Ni las balas ni la violencia podrán detenernos
Escritor y gestor cultural
Han pasado veinte años desde que el arrebato ciudadano y libertario de cientos de miles de peruanos los hiciera movilizarse desde todas las regiones del país y hacer realidad la hazaña de converger en Lima, para traer abajo a la sanguinaria y corrupta dictadura de Fujimori. Ha pasado mucho tiempo para que una movilización popular, independiente y diversa, inclusiva, corajuda y descentralizada, ponga en jaque al gobierno de facto. Han transcurrido un par de décadas para que los jóvenes de la nueva generación y los adultos de la vieja escuela, se levanten espontáneamente para tomar calles y plazas contra un régimen usurpador, opresor e ilegítimo.

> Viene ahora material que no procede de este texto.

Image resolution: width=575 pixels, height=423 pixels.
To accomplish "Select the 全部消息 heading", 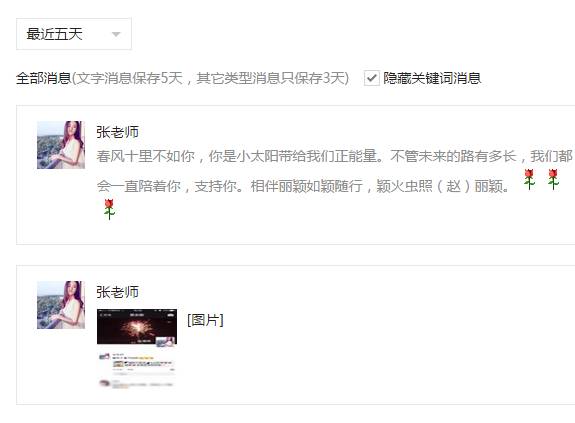I will tap(43, 78).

De los seis muertos en la explosión e incendio del Banco de la Nación, en julio de 2000, a los caídos anoche en las inmediaciones de la Plaza San Martín y el centro histórico de Lima, no existe mucha distancia. La gesta colectiva y la sangre derramada es la misma: héroes civiles a quienes lloran sus madres, estudiantes desaparecidos que salieron de casa para cambiar el país que tenemos, para aportar, para hacer sentir su indignación y su civismo. La lucha contra la injusticia es la lucha por la dignidad y la vida, está representada en la contundente manifestación de ciudadanía que por décadas no se veía, que tanto se reclamaba y urgía visibilizar. Al otro extremo, la opresión y el viejo orden tienen siempre los mismos rostros: cavernarios y trogloditas a quienes no les importa el ser humano, la solidaridad y las ideas, la utopía de luchar por un país libre donde pueda recomponerse al fin la sociedad y la política, el quehacer educativo y cultural, las sólidas bases para la construcción del renacimiento que tanto necesitamos.

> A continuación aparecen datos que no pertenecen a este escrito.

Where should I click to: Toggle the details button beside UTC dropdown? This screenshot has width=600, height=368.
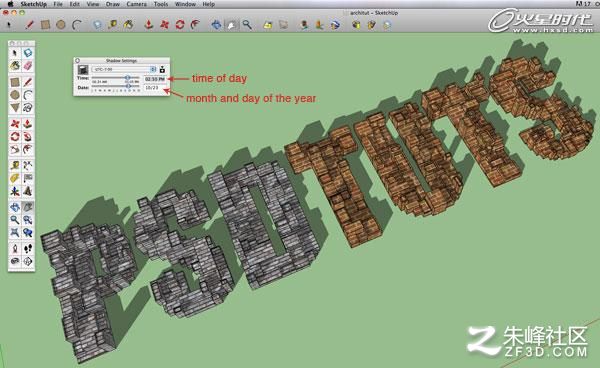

Las multitudinarias marchas de estos días le recuerdan al gobierno golpista y a los peruanos que aún no se han manifestado en las calles, que somos nosotros los que hacemos el país, que somos responsables de nuestra propia condición y destino, que la resistencia popular está viva y a esta altura de noviembre es imposible contenerla. Las marchas de la última semana nos han devuelto a muchos a un tiempo que parecía perdido, a una época de insurrección masiva y con ciudadanos de toda condición gritando y arengando en las calles, a los tambos y carpas en la vía pública donde se pernoctaba, donde se abastecían de agua y alimentos los más humildes llegados a la capital desde los cuatro puntos cardinales de la patria. Veinte años después somos de nuevo la fuerza moral que ni las balas ni la violencia exacerbada de la Policía podrán detener, somos la intensidad y altura de la resistencia civil, de la desobediencia popular contra una clase política corrupta, caduca y vergonzante, somos los peruanos anónimos que estamos luchando para que no vuelvan a robarnos la patria, para entregarle a nuestros hijos un país digno, con un nuevo destino.